The bigger story is what nominal wage growth hides. A 21% increase sounds healthy until you remember your rent went up 30%, your groceries jumped 25%, and your power bill — well, you've seen Contact Energy's profit margin. Wages that look like growth on paper can still mean you're falling behind at the supermarket checkout.
Between 2020 and 2024, this sector added roughly $11.7 million in total earnings. But if those earnings had kept pace with inflation, they'd need to be closer to $71 million today just to match the purchasing power workers had four years ago. They're not there.

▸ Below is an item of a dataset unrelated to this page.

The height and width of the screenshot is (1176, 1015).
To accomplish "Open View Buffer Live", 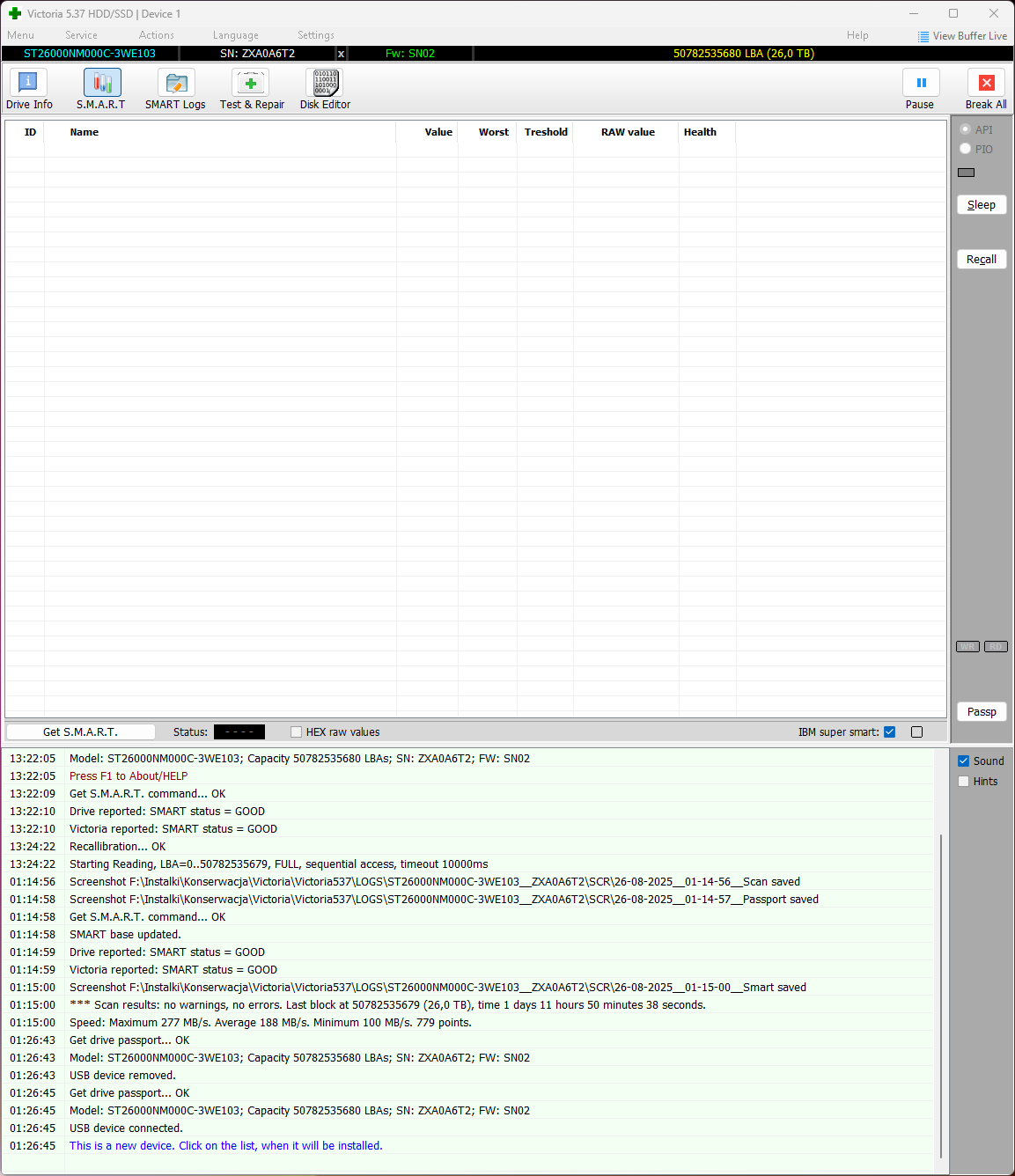I will tap(962, 36).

So why does this industry's wage story matter right now? Because it's the canary in the coal mine for knowledge workers across New Zealand. If the tech and telecom sector — supposedly high-skilled, supposedly in-demand — can't outpace inflation, what hope do other industries have?
Tourism's back. Energy companies are printing money. But the workers building New Zealand's digital infrastructure? They're running just to stay in place.
This story was generated by AI from publicly available government data. Verify figures from the original source before citing.